In 1982, he started working with John Cale, initially as an audio engineer (along with David Lichtenstein) on what would become the Music for a New Society studio album. He also plays guitar on some songs and joined his live band as a full member soon after. He then played on two more studio albums, Caribbean Sunset (1984) and Artificial Intelligence (1985), the latter of which he also co-produced, as well as two live albums, Comes Alive (1984) and Live at Rockpalast (recorded 1984, released 2010). He stayed with Cale's band until the end of 1985, in the later period (after Ollie Halsall joined) switching from guitar to bass guitar. Although he left Cale's live band, they continued to work together in the studio. In 1987, Young produced and engineered some Happy Mondays recordings (including "24 Hour Party People" and "Wah Wah (Think Tank)") off their debut studio album, Squirrel and G-Man Twenty Four Hour Party People Plastic Face Carnt Smile (White Out), mainly produced by Cale.

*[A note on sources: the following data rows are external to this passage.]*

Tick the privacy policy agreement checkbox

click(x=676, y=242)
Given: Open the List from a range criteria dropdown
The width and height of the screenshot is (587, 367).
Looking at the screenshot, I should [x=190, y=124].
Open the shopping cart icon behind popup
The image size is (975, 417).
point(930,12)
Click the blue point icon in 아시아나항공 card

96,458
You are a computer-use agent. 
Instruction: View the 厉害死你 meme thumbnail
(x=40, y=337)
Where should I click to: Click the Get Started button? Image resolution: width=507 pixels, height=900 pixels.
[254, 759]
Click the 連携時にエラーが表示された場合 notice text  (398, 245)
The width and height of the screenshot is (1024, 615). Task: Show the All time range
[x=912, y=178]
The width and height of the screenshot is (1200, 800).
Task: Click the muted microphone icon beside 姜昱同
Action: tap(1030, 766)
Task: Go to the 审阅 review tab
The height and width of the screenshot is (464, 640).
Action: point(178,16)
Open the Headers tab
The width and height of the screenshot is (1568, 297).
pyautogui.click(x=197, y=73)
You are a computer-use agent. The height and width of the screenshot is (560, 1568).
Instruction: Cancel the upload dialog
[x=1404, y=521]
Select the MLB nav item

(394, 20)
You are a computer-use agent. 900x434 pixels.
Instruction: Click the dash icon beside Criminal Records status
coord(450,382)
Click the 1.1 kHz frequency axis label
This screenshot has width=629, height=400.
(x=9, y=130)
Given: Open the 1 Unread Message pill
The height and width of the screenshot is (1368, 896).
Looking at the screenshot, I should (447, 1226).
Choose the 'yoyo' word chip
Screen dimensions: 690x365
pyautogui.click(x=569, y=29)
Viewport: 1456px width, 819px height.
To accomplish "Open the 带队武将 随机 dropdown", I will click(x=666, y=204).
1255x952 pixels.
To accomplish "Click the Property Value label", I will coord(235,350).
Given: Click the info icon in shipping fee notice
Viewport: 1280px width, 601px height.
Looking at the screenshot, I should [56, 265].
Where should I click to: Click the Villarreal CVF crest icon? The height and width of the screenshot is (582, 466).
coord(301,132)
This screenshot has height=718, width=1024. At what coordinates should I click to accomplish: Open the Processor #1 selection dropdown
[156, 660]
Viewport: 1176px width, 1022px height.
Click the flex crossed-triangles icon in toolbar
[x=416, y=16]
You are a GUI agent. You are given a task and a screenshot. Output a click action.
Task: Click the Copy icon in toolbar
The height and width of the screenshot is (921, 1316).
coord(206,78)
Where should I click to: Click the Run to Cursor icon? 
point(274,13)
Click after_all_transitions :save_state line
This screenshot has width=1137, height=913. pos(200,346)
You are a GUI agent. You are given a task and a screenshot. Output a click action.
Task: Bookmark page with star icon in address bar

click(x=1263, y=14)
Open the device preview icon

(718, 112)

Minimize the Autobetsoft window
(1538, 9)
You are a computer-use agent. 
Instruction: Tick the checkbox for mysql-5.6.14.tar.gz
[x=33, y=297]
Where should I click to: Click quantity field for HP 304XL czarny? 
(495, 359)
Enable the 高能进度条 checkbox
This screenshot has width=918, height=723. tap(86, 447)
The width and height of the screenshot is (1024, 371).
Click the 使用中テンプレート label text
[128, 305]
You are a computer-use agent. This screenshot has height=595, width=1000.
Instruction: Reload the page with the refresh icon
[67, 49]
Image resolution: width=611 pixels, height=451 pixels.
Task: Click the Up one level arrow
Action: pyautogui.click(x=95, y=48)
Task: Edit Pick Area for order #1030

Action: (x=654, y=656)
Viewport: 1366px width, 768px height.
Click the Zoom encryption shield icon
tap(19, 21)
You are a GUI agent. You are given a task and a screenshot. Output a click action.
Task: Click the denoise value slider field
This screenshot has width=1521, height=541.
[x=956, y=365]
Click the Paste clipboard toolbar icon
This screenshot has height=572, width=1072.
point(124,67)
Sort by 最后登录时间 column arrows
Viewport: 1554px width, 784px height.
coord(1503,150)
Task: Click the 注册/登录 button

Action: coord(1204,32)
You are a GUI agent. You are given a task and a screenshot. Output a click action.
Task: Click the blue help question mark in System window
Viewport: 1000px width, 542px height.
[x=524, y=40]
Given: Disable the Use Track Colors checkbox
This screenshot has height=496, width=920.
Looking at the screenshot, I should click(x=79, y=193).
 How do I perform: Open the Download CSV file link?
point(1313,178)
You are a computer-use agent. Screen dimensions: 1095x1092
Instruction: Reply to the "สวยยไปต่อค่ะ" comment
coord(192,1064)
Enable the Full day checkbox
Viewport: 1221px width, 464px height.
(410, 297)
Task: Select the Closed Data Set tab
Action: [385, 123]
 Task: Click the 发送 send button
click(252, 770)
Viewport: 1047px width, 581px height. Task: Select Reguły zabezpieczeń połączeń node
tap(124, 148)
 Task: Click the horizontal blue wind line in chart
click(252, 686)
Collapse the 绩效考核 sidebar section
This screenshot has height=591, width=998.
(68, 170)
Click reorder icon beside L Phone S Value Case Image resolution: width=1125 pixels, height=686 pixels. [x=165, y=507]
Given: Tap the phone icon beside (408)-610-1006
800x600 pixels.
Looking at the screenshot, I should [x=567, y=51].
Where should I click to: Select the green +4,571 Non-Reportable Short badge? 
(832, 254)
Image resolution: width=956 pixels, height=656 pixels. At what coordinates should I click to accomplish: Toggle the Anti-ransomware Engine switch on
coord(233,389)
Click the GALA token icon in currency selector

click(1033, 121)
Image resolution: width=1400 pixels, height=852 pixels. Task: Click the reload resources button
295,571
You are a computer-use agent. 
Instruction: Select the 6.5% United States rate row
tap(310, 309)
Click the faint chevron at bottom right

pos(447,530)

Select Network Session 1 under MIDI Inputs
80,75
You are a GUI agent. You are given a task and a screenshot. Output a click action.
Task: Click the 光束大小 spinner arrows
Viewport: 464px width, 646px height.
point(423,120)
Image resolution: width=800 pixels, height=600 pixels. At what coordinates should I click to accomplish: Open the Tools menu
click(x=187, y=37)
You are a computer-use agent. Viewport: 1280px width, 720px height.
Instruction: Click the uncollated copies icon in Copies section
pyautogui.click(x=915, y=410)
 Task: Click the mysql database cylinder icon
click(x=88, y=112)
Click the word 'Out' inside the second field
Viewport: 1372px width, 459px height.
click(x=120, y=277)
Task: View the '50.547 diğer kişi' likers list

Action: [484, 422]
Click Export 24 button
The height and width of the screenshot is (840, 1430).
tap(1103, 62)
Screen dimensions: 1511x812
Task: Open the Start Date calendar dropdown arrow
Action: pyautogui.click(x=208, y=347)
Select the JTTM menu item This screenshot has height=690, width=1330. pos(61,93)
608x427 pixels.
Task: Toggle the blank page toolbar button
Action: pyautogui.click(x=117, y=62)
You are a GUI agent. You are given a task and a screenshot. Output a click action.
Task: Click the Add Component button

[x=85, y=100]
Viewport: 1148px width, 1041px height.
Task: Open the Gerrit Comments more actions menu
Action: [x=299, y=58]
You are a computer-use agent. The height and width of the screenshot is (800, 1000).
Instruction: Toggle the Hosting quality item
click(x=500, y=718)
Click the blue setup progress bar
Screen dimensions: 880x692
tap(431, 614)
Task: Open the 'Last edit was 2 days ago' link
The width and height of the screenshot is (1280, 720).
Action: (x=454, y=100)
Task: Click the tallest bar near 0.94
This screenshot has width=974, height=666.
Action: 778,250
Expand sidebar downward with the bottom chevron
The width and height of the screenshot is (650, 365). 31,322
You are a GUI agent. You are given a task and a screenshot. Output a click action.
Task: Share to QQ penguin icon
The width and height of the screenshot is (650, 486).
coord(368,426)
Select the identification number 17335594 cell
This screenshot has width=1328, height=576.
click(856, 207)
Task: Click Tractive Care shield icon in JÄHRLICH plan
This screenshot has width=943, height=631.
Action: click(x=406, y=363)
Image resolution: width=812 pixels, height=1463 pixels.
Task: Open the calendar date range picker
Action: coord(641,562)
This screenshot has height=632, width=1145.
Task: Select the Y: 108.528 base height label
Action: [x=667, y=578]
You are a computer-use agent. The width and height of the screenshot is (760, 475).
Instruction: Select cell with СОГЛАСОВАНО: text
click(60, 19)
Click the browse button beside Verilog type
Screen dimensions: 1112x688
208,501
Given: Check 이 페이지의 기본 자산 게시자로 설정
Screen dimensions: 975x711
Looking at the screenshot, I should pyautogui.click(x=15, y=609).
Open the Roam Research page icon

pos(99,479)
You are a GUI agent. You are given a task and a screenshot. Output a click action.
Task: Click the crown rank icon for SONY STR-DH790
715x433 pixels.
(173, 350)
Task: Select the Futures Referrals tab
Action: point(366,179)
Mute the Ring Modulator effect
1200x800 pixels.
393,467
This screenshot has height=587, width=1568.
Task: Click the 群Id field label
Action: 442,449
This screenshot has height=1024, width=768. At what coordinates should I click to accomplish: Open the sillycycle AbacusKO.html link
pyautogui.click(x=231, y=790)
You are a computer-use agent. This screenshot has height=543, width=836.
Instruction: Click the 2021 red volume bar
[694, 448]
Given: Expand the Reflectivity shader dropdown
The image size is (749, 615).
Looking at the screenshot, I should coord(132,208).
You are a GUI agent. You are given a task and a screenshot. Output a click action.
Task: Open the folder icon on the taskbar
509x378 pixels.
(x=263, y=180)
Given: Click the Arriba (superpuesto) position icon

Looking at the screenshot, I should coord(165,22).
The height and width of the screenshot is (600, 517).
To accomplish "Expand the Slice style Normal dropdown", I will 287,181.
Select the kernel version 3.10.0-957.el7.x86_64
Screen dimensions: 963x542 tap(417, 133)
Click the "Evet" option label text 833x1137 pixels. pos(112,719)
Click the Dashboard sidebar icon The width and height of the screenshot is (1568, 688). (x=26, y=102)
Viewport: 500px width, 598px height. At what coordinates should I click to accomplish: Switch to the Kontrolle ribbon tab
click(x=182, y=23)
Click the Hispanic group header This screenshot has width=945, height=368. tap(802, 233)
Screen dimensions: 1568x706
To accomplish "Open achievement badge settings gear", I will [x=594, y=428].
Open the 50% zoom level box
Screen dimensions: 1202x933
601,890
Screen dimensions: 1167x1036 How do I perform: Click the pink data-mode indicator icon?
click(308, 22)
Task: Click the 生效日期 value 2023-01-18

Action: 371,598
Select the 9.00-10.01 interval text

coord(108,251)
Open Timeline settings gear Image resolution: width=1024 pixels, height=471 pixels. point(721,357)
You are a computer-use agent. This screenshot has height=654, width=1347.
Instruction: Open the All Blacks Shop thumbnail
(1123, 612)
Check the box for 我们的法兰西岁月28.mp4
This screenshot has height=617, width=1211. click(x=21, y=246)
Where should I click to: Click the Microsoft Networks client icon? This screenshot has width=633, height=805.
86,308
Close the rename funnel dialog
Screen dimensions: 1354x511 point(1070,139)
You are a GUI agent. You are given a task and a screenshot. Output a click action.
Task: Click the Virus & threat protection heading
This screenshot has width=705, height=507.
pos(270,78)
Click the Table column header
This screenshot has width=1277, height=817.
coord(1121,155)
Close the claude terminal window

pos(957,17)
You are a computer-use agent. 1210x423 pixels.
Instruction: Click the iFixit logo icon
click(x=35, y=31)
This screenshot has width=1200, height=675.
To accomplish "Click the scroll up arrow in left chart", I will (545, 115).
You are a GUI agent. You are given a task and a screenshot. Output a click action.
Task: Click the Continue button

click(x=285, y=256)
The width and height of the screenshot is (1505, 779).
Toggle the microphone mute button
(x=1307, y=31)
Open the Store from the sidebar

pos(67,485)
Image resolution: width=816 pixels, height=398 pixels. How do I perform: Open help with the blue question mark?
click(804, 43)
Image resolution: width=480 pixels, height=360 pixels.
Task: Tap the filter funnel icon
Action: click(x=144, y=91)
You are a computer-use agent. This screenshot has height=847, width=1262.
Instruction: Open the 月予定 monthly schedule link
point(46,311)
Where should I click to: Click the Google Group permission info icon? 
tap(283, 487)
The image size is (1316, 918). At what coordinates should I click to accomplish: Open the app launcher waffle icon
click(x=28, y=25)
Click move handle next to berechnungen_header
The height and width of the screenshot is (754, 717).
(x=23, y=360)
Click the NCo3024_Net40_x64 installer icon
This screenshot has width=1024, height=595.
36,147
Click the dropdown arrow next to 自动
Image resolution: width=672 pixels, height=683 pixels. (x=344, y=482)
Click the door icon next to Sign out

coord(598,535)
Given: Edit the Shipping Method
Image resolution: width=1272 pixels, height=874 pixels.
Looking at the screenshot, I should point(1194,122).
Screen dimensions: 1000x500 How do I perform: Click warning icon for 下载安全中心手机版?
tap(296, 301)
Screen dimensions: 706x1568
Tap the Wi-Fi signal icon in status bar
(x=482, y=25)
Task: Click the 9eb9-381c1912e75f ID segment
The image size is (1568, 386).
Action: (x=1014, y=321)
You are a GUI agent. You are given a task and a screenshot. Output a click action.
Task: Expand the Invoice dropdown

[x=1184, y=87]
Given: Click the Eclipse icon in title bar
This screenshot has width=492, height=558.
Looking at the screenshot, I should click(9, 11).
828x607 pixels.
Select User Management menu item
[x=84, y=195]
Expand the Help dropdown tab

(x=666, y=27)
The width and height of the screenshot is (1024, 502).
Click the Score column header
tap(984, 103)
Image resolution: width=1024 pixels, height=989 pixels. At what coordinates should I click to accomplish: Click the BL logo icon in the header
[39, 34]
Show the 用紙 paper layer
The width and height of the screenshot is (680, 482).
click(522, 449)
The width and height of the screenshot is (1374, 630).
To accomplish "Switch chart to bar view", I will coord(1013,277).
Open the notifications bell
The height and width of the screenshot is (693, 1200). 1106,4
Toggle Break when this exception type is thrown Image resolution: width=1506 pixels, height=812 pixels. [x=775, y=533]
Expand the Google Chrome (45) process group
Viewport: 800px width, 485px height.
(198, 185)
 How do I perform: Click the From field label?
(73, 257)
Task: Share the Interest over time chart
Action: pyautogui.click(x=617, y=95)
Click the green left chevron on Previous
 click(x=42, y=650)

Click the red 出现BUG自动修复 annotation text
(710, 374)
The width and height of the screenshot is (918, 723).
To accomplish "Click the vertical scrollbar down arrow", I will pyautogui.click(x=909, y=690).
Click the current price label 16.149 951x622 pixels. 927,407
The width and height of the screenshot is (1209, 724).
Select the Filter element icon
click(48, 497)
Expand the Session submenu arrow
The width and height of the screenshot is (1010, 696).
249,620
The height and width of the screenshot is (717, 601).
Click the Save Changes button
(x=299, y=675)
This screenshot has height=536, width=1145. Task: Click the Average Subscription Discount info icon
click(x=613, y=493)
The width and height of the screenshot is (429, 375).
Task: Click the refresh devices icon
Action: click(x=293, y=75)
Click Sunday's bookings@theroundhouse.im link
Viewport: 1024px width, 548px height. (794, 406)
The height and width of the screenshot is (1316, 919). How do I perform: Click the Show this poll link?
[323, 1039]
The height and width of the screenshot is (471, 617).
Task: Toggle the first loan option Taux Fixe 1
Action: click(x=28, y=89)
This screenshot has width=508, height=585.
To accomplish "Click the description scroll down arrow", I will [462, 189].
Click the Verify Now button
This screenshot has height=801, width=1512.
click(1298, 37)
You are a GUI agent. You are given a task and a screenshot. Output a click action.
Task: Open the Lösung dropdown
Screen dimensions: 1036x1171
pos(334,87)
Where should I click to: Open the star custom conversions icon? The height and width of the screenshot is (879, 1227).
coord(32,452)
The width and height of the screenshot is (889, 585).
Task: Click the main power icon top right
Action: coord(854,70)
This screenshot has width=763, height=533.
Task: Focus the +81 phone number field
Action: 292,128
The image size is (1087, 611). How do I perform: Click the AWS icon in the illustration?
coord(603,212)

In 1990, he played on and engineered Cale's studio album Wrong Way Up and later produced the In Paradisu (1996) studio album by Les Nouvelles Polyphonies Corses with Cale.

In 1987, he engineered the Cale-produced second studio album by the German rock band Element of Crime called Try to be Mensch. He then went on to produce their subsequent albums Freedom, Love & Happiness (1988), The Ballad of Jimmy & Johnny (1989), Crime Pays (1990), Damals hinterm Mond (1991), Weißes Papier (1993), An einem Sonntag im Apri (1994), Die schönen Rosen (1996), Psycho (1999), Romantik (2001), Mittelpunkt der Welt (2005), Immer da wo du bist bin ich nie (2009) and Lieblingsfarben und Tiere (2014). From the beginning of the 1990s he also played with them live as a guitarist and in 2002 he joined them as a regular bassist. He left the band due to ill health in June 2022, just a few months before he died, and was replaced by Markus Runzheimer.

Young died on 31 August 2022 in a hospital in England at the age of 73.